Ce texte assure ainsi la transposition de pas moins de douze directives et la mise en conformité de notre droit avec quinze règlements européens, dans des domaines aussi variés que les transports, la prévention des risques, l’environnement, ou encore l’économie et les finances. Son adoption par notre Haute Assemblée est appelée à revêtir un caractère hautement symbolique alors que la France s’apprête à exercer la présidence du Conseil de l’Union européenne.
En veillant à la conformité de notre droit national avec le droit européen, notre travail législatif contribuera à assurer à la France une certaine exemplarité et à lui permettre de porter plus efficacement la voix du Conseil auprès des autres organes de l’Union et de ses États membres.
Dans un espace sans frontières intérieures, où les échanges sont marqués par la libre circulation des personnes, des biens, des services et des capitaux, il est impératif de procéder à l’harmonisation de certaines règles, afin de garantir la sécurité des personnes, de veiller à éviter toutes formes de dumping social ou encore d’assurer la protection de l’environnement.
------
## [ACTIONS À MENER]
a: Modifiez l'extrait de « Ce texte assure » à « de l’Union européenne. », en y remplaçant « douze » par « quatorze ».
b: Traduisez en anglais cette phrase de l'extrait : « En veillant à la conformité de notre droit national avec le droit européen, notre travail législatif contribuera à assurer à la France une certaine exemplarité et à lui permettre de porter plus efficacement la voix du Conseil auprès des autres organes de l’Union et de ses États membres. »

## [DONNÉES FOURNIES]
------
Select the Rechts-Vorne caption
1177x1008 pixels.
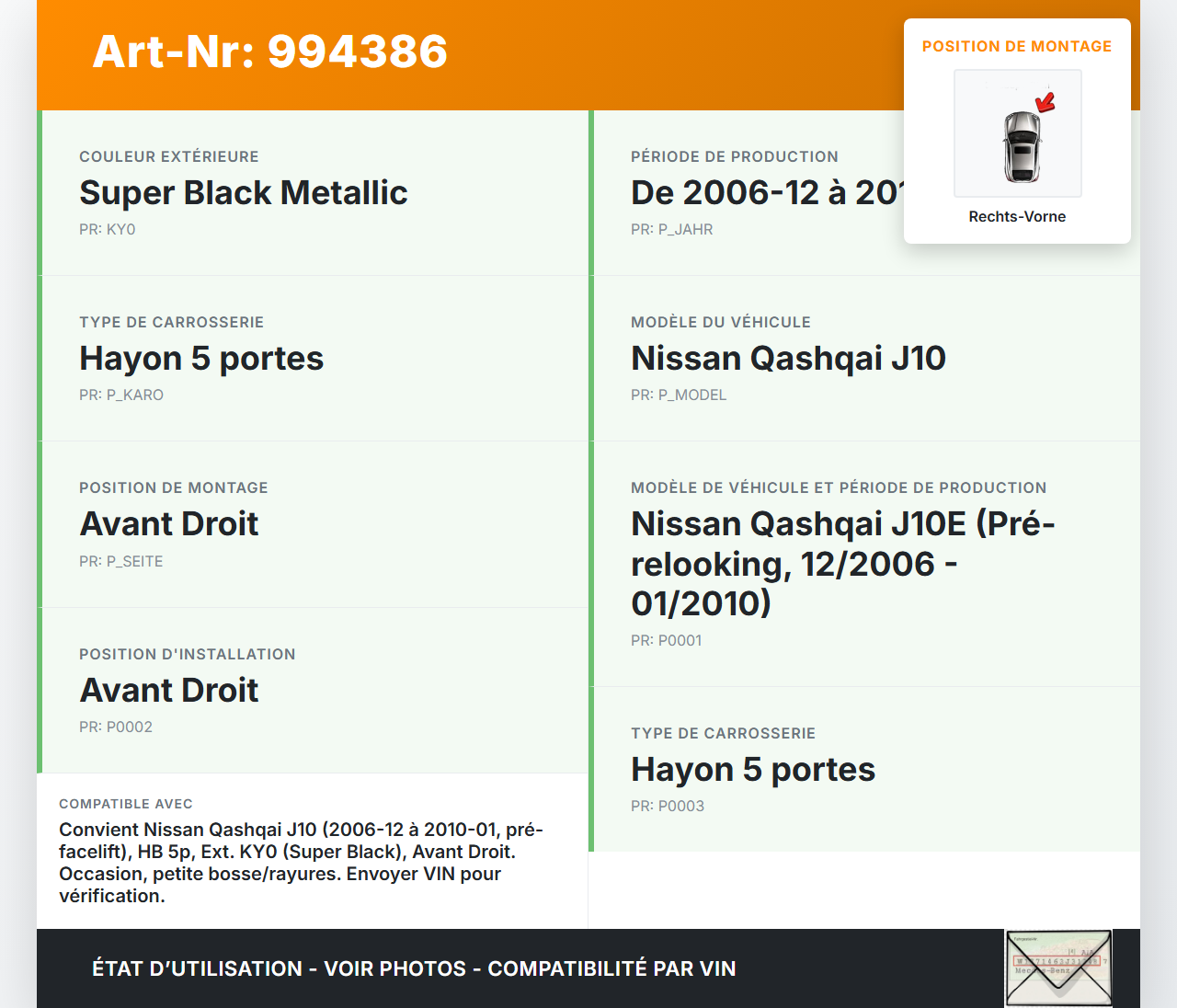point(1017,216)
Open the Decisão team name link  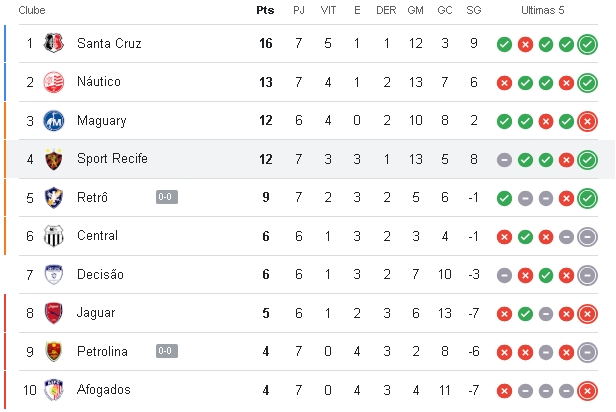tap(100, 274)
------
## [RÉPONSES]
a:
Ce texte assure ainsi la transposition de pas moins de quatorze directives et la mise en conformité de notre droit avec quinze règlements européens, dans des domaines aussi variés que les transports, la prévention des risques, l’environnement, ou encore l’économie et les finances. Son adoption par notre Haute Assemblée est appelée à revêtir un caractère hautement symbolique alors que la France s’apprête à exercer la présidence du Conseil de l’Union européenne.

b: By ensuring that our national law complies with European law, our legislative work will help give France a certain exemplary standing and enable it to carry the voice of the Council more effectively to the other bodies of the Union and to its Member States.